Mark Nowak’s Social Poetics

Mark Nowak
Social Poetics
(Coffee House Press, 2020)

“The materialist history of any book you hold in your hand,” asserts Mark Nowak in Social Poetics, “contains a history of the contemporary working class: booksellers, Amazon warehouse workers … Powell’s staff, paper mill workers […] editors and copyeditors […] janitors and ‘nightshift mothers’ who clean all these office spaces … .” The list goes on, soon enough reaching the book in our own hands. Every line seems soaked with the sweat of labor. If a creative writing text ever raised a call to the barricades, it’s this one.

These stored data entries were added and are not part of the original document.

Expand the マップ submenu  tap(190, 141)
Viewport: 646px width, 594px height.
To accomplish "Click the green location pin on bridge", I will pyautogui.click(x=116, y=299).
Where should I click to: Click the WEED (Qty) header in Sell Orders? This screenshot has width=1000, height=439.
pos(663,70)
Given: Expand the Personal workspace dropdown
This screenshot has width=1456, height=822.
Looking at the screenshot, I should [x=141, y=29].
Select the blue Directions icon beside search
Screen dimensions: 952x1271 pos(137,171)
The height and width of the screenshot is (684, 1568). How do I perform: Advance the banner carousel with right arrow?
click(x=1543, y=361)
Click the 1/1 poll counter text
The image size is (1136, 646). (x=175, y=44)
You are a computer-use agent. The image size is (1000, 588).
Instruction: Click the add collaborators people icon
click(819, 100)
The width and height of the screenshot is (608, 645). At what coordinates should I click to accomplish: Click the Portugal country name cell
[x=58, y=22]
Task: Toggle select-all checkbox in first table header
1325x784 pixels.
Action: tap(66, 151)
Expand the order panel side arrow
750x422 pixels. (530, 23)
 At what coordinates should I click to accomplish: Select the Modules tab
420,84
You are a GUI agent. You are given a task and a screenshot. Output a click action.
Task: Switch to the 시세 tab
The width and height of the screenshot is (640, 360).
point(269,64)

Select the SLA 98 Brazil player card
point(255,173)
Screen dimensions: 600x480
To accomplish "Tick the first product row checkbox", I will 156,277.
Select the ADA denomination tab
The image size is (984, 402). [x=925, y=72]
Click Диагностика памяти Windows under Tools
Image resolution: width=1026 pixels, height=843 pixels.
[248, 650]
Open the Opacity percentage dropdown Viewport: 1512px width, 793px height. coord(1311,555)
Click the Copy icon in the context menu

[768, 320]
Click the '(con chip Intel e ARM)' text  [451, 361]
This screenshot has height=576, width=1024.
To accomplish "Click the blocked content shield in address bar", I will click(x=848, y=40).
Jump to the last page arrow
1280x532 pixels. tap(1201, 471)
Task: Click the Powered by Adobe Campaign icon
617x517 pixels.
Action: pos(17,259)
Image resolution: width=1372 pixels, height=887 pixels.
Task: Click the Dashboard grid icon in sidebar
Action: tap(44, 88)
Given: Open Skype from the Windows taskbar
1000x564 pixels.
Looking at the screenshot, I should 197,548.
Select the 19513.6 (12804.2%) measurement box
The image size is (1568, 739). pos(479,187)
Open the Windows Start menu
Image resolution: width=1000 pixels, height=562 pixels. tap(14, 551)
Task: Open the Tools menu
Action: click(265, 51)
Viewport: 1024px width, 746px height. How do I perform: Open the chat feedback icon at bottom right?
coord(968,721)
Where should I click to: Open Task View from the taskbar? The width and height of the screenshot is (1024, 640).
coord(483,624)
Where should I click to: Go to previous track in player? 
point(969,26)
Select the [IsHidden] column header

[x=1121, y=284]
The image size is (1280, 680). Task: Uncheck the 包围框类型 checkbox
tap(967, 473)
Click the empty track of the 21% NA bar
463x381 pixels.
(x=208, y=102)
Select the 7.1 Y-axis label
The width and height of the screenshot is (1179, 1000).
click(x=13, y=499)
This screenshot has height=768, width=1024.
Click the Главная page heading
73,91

Nowak, himself a product of blue-collar Buffalo, seeks to explain and promote the teaching he’s developed for workers’ enclaves around the world. He defines the project in the opening pages: “to locate in the poetry workshop … a largely untapped radical potential for social transformation.” In other words, he seeks a fresh means of fulfillment and empowerment for the proletariat. Indeed, the text often cites Marx and Gramsci, and its title stands as shorthand for his style of workshop, inclusive and engaging. The writing they produce is intended usually for live performance, and their participants, by and large, little resemble the dewy-eyed folks going for an MFA at Iowa or Columbia. A comparable program at Manhattanville employs Nowak now, but Social Poetics concerns itself exclusively with his Worker Writers School. In the WWS, students range from men on the Ford assembly line in St. Paul (that is, now laid off), to unionized taxi drivers in Manhattan (another endangered workforce), to marginal labor groups in South Africa.

Such unconventional teaching deserves better than dry academic treatment, and happily, this author is also a poet. He locates the vitality in his sojourns: now a transportation mishap, now a close look at a worker’s hands. Concerning a project on Governors Island, in which low-wage earners were invited into abandoned buildings “to write, paint, draw, and create,” Nowak works up a celebration: “the walls, it seemed, were in rapturous conversation with themselves.” So the walls of the text, too, are decorated by the products of his workshops. Nowak apologizes neither for the length of some samples nor for the occasional unvarnished language:

In Morocco, I was working in garment factory
Just 8 hours a day but salary not enough
To help my family

In UK, I become a domestic worker
Life is hard, long hours…
But the wage is a bit better…

Not all the book’s poetry, I rush to add, is quite so prosaic. Subtler, more thoughtful examples include pieces from Frank Cunningham, a Chicago electrical worker, and the New York domestic worker and activist Christine Yvette Lewis. Still, this text has little room for the delicacy of, say, Wallace Stevens. On the contrary, it relies on a structure of square-built simplicity. After defining his project, the author steps back, investigating its predecessors, and then once the history is in place he sketches his own learning curve. As he stumbles through trial and error, Nowak again keeps things lively, for instance with a devastating list of all the folks who never got back to him. And over time, his WWS achieves its own sort of success, allowing the book to culminate with a run-through of the pedagogy that has worked best.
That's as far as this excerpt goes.